67. avan koduththa upakaraNangaLaik koNdu aprAptha vishayangaLil pOgAthE, "thanthanI koNdAkkinai" engiRapadiyE vaguththa vishayaththukkE sEshamAkkik koNdu kittugai.

அவன் கொடுத்த உபகரணங்களைக் கொண்டு அப்ராப்த விஷயங்களில் போகாதே, "தந்தநீ கொண்டாக்கினை"  என்கிறபடியே வகுத்த விஷயத்துக்கே சேஷமாக்கிக் கொண்டு கிட்டுகை.

Our body and our senses are given by bhagavAn. We should use those senses in his service (which is the most apt activity) instead of engaging in other worldly pleasures.

Translator's note: bhagavAn is the master and jIvAthmAs are his servitors. It is natural for the jIvAthmAs to engage their senses in service of srIman nArAyaNan. bhagavAm gives body and senses to jIvAthmAs to facilitate their service to him. nammAzhwAr says "thanthanI koNdAkkinai" (தந்தநீ கொண்டாக்கினை) in thiuvAimozhi 2.3.4 - in this pAsuram, AzhwAr reveals his gratitude to emperumAn. He says "I have been suffering in this samsAram since time immemorial. Today you have come closer to me and you are shining in my heart. How will I show my gratitude to you? Ok - Let me offer myself to you. But, I cannot do that even - because you already own me and my belongings. You have given this body to me and now you are engaging me in your own service". nampiLLAi in eedu vyAkyyAnam identifies that Athma samrpaNam is used as a reason to avoid sarva mukthi prasangam (everyone should have gone to paramapadham if it was purely bhagavAn's choice since he wants everyone to be in paramapadham) - but per the true nature of jIvAthmA Athma samarpaNam should not be done. He further explains that when the jIvAthmA is bewildered he performs Athma samarpaNam (offers himself to bhagavAn) and when he becomes realised of his real identity he is ashamed of himself for performing Athma samarpaNam and atones for such action thinking "how can I offer his own property to him as if I am giving something new to him - this is real cheating".

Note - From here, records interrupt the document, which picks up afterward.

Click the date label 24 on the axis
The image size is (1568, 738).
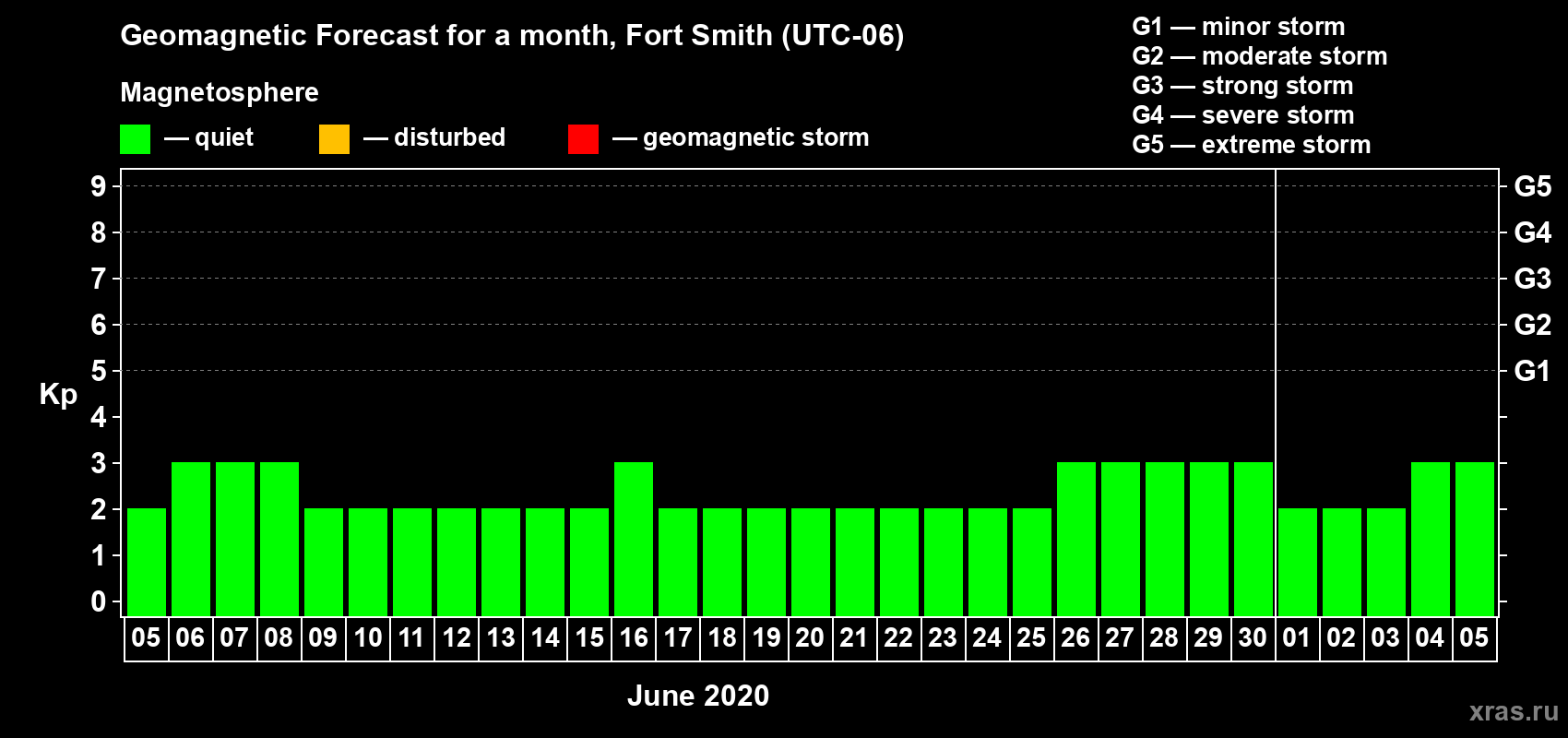987,638
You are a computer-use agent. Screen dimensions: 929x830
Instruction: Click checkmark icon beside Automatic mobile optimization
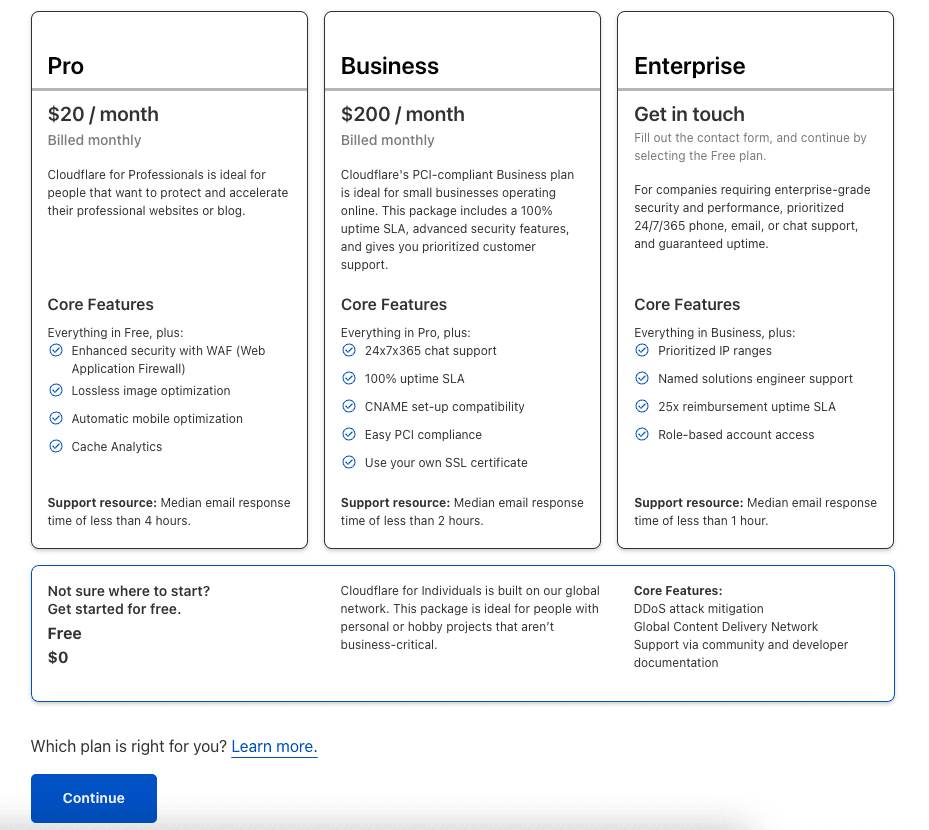click(56, 418)
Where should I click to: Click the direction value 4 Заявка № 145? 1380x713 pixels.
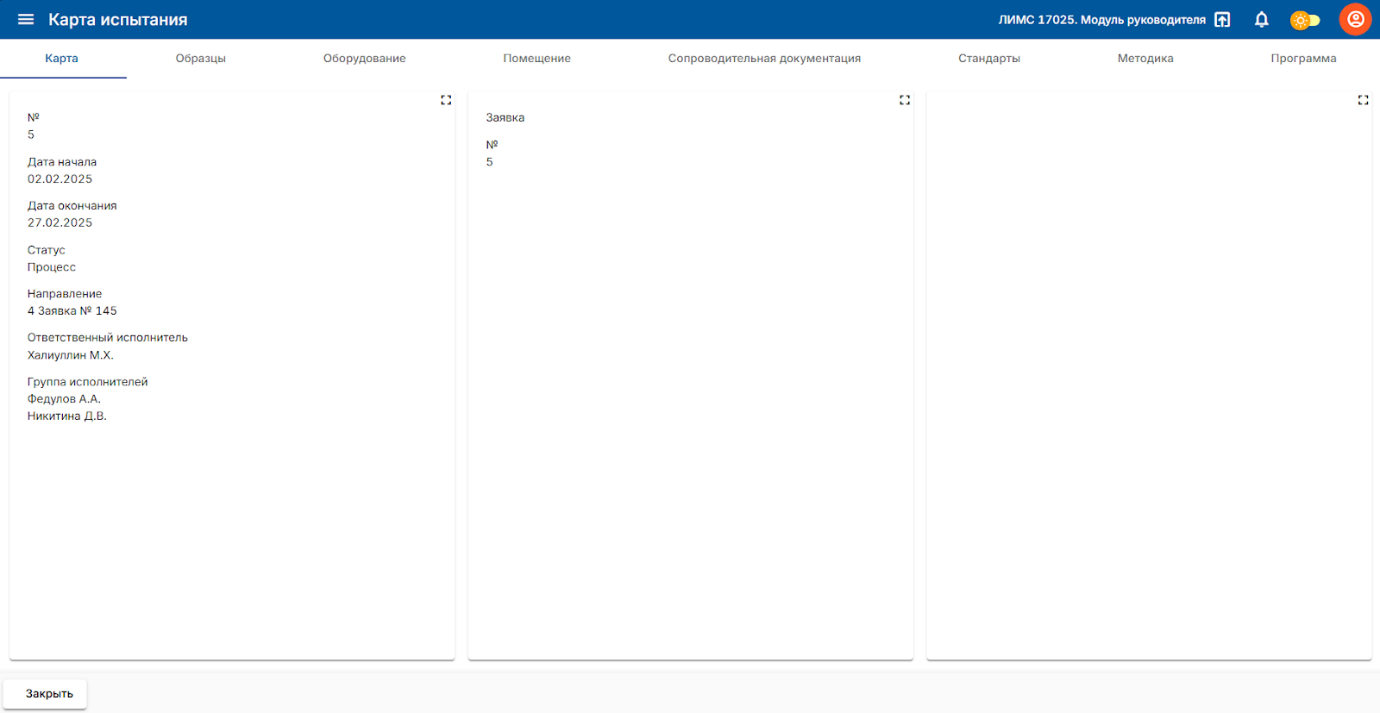pos(72,311)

68. EkAntha bhOgaththukkAgap pOntha pirAtti asOkavanikaiyilE irunthAp pOlE  thORRA ninRathAyiRRu svarUpa gyAnam piRantha pinbu dhEhaththilE irukkiRa iruppu.

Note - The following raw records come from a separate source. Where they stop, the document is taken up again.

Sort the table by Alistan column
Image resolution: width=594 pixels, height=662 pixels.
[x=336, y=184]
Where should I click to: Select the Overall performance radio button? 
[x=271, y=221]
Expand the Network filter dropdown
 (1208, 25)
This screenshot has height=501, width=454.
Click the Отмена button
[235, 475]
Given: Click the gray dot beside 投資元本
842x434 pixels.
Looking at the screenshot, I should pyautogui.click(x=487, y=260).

ஏகாந்த போகத்துக்காகப் போந்த பிராட்டி அசோகவநிகையிலே இருந்தாப் போலே  தோற்றா நின்றதாயிற்று ஸ்வரூப ஜ்ஞானம் பிறந்த பின்பு தேஹத்திலே இருக்கிற இருப்பு.

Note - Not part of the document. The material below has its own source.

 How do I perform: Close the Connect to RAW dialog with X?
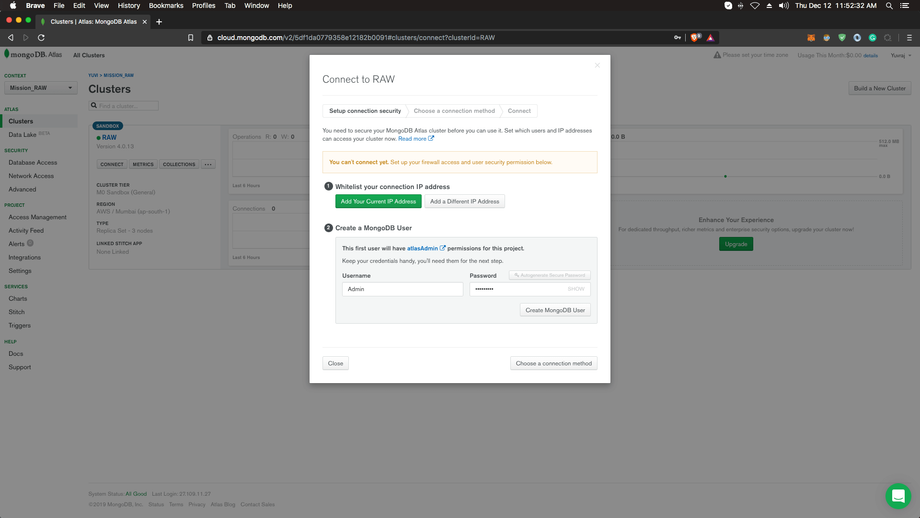point(598,65)
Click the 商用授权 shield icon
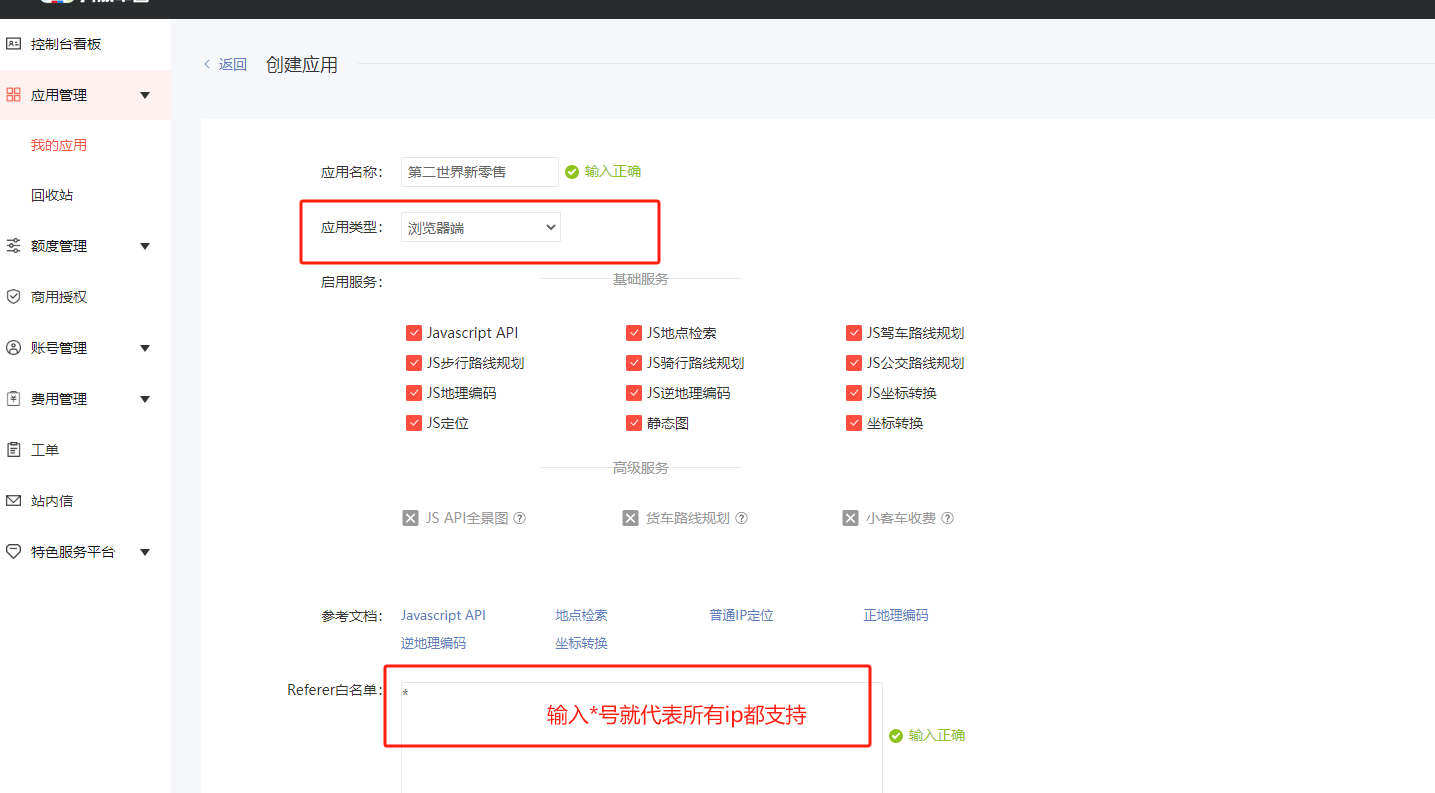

sIthA pirAtti accompanied srI rAma to the forest to exclusively engage/enjoy with him in the forest. But she lost that opportunity and ended up in asOka vanam (forest) and suffered in separation. Similarly, for the jIvAthmA who is in this samsAram, after realizing his relationship with bhagavAn, just being bound in the body is sorrowful.

69. thiRanthukidantha vAsalthORum nuzhainthu thiriyum padhArththam pOlE, karmAnuguNamAga dhEvAdhi sarIrangaL thORum pravEsiththuth thiriyum.

திறந்துகிடந்த வாசல்தோறும் நுழைந்து திரியும் பதார்த்தம் போலே, கர்மாநுகுணமாக தேவாதி சரீரங்கள் தோறும் ப்ரவேசித்துத் திரியும்.

Just like a dog which enters any house that is open, the jIvAthmA enters various types of bodies such as dhEva, manushya, thiryak (animal/bird), sthAvara (plants) based on his own karmA and continues his journey in samsAram.

Translator's note: Based on ones own karmA, one accepts a body. There are many different species that are seen in the world. krishNa says in bhagavath gIthA that whatever one desires at the end of their life, they become that. In manu smrithi, it is said that, when one commits an offense by mind he takes birth as a chaNdALa (so there is no scope for higher thinking), when one commits an offense by speech he takes birth as a bird (so there is no scope for speech) and when one commits an offense by action (body) he takes birth as a plant (so there is no scope for physical action).

70. bhakthimAnukkum bhakthiyuNdu. prapannanukkum bhakthi uNdu. ruchiyai ozhiya prapaththi paNNakkUdAthE.

பக்திமானுக்கும் பக்தியுண்டு. ப்ரபந்நனுக்கும் பக்தி உண்டு. ருசியை ஒழிய ப்ரபத்தி பண்ணக்கூடாதே.

bhakthi is the love/attachment towards bhagavAn. Both bhakthimAn (one who is a follower of bhakthi yOgam) and prapannan (one who is fully surrendered to bhagavAn) have bhakthi. Without that bhakthi, one cannot surrender unto bhagavAn. Even if one surrenders without bhakthi there is no use.

Translator's note: The difference is - for a bhakthimAn (bhakthi yOga nishtan), bhakthi is the upAyam (means) and for a prapannan (one who is fully surrendered), bhagavAn is the upAyam and bhakthi is taste (loving attachment) in his kainkaryam (service).